PROVIDED MATERIAL START

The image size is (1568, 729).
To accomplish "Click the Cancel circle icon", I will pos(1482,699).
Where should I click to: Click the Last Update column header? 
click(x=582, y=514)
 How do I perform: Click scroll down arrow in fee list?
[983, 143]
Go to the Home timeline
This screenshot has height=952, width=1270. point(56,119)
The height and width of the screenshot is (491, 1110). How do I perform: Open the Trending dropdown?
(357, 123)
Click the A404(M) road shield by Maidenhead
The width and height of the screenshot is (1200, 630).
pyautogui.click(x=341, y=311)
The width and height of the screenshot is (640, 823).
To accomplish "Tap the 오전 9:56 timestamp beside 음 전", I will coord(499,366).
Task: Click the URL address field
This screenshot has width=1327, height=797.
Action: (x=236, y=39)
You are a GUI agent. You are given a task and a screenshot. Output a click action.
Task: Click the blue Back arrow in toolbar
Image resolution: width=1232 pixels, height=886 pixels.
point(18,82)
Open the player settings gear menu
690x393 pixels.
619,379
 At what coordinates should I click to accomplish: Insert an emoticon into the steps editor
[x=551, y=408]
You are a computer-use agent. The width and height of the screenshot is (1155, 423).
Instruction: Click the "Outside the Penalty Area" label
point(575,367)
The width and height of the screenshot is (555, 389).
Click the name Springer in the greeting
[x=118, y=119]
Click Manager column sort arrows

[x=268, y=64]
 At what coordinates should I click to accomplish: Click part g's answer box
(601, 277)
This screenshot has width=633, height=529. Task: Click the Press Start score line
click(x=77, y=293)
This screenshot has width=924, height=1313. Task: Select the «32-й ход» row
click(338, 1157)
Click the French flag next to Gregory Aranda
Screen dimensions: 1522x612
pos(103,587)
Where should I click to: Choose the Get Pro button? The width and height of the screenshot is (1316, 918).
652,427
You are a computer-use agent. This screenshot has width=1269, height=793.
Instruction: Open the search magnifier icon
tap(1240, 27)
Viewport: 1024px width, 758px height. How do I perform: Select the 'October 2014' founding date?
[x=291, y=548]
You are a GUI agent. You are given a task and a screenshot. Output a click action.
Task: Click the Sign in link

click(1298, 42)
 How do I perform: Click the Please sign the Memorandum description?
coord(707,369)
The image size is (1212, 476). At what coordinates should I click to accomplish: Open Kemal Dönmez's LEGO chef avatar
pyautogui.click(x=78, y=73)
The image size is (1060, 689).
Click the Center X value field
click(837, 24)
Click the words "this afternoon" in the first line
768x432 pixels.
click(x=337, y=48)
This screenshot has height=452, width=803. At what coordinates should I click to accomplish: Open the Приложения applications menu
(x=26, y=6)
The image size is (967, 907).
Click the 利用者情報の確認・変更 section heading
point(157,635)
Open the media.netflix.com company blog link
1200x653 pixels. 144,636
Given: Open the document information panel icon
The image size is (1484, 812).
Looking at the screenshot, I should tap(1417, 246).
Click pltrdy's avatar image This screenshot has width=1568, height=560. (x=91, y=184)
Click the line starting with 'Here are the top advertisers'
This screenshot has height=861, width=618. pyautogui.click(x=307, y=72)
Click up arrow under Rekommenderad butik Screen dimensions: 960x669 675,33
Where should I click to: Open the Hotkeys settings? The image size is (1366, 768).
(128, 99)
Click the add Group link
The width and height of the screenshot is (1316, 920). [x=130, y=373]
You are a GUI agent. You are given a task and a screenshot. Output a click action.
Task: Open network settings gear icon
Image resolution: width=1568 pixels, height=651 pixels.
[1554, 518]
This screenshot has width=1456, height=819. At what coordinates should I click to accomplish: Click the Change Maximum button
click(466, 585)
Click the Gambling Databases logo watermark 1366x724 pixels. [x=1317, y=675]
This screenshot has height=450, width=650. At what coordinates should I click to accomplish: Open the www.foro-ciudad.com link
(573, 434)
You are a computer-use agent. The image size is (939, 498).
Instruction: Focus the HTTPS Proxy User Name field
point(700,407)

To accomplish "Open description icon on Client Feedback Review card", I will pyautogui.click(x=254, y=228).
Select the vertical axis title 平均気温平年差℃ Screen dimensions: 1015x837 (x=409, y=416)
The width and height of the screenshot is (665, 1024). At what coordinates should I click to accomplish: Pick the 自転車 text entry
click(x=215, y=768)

PROVIDED MATERIAL END

• ASSIGNMENT:
Reproduce exactly the lines from the one with "This screenshot has height=450, width=650." through the end of the entries above, both ends included.

• RESULT FOR THIS TASK:
This screenshot has height=450, width=650. At what coordinates should I click to accomplish: Open the www.foro-ciudad.com link
(573, 434)
You are a computer-use agent. The image size is (939, 498).
Instruction: Focus the HTTPS Proxy User Name field
point(700,407)

To accomplish "Open description icon on Client Feedback Review card", I will pyautogui.click(x=254, y=228).
Select the vertical axis title 平均気温平年差℃ Screen dimensions: 1015x837 (x=409, y=416)
The width and height of the screenshot is (665, 1024). At what coordinates should I click to accomplish: Pick the 自転車 text entry
click(x=215, y=768)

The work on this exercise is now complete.